LONDON.- Serpentine Galleries presents Jake and Dinos Chapman: Come and See at the new Serpentine Sackler Gallery, designed by Zaha Hadid Architects. Come and See will demonstrate the range of the artists output - from painting, drawing, printmaking and sculpture, to film, music and literature - providing a unique insight into the complexity of their practice and their prolific career. It will be the first exhibition in a London public gallery to encompass the breadth of their work since Chapmanworld at the ICA in 1996.
Jake and Dinos Chapman create iconoclastic sculptures, installations and two-dimensional works that address a wide range of themes including morality, religion, history of art and consumer culture. Their work is provocative and deliberately confrontational, approaching controversial subjects with irreverence and dark humour.
Julia Peyton-Jones, Director, and Hans Ulrich Obrist, Co-Director, at Serpentine Galleries said: Since their surreal and sometimes nightmarish imagery took up residency in our collective subconscious in the early 1990s, Jake and Dinos have continued to prod, provoke and entertain. Whether subverting artists original works including their own twisting historic narratives or peeling back the surface of consumer-driven culture to reveal the horror and humour that lies beneath, the Chapmans compel us to confront the nagging fears that lie at the dark heart of the Western psyche. Their use of film, music and literature as well as painting, drawing, printmaking and sculpture anticipated the multi-disciplinary approach of the 89plus generation for whom they are heroes and trailblazers. We are thrilled that they are exhibiting at the Serpentine Sackler Gallery this winter.

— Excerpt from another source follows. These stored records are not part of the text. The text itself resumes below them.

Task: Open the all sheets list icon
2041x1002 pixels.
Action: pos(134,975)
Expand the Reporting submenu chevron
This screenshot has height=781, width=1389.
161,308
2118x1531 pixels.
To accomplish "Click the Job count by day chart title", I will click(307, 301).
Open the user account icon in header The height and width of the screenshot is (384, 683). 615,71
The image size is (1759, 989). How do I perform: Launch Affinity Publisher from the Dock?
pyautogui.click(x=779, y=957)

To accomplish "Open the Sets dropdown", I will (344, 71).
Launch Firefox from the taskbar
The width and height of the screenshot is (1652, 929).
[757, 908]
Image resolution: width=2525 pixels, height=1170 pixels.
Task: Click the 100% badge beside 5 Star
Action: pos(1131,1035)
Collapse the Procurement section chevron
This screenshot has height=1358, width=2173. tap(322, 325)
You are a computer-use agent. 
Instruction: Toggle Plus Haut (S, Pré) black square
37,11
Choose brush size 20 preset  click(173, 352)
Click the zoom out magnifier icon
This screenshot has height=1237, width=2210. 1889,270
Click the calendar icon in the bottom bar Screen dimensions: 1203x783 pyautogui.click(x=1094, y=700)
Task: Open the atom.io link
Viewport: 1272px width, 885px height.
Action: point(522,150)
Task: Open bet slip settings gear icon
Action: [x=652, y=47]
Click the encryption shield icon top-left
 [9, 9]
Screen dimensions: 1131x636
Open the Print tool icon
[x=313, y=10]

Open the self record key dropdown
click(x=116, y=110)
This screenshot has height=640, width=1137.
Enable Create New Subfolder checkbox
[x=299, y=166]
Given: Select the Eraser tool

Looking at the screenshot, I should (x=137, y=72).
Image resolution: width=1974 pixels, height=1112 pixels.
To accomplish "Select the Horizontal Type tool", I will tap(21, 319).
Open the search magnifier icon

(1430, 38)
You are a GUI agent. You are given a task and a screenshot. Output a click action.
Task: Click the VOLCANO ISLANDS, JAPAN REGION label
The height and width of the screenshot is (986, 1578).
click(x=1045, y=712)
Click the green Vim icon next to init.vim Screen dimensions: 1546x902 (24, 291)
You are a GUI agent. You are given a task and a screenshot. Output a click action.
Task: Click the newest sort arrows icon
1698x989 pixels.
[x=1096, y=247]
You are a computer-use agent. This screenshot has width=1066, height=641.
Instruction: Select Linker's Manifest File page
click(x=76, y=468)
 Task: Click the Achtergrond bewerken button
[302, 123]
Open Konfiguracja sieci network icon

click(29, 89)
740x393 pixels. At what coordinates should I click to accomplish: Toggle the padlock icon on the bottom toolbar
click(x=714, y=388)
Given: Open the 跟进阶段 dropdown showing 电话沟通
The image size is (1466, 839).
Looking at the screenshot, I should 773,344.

The Chapmans began collaborating in the early 1990s and first gained attention for their work Disasters of War, a three-dimensional recreation of Goya's series of etchings of the same name, for which they reconstructed Goya's scenes of brutal violence using miniature plastic figurines that they carefully reshaped and painted by hand. Goya, and the Disasters of War particularly, have remained a continued presence in the Chapmans work. In 2003, they famously acquired a set of Goya's etchings and altered them, painting clown and cartoon heads over the original faces of the figures.
Their large Hell landscapes, such as Hell (2000) and The Sum of All Evil (2012-13), are at once monumental in scale and minutely detailed. These apocalyptic landscapes, teeming with miniature figures, depict scenes of excessive brutality involving Nazi soldiers and, in more recent works, McDonald's characters. The grotesque and often surreal violence of the scenes is offset by the overwhelming detail and painstaking labour evident in these and many of the Chapmans works.
Jake (b. 1966, Cheltenham) and Dinos (b. 1962, London) Chapman were nominated for The Turner Prize in 2003 and have exhibited their work extensively since the 1990s, including recent solo exhibitions at SongEun ArtSpace Museum, Seoul, and PinchukArtCentre, Kiev, (both 2013); The Hermitage, St Petersburg (2012); and Tate Liverpool (2006).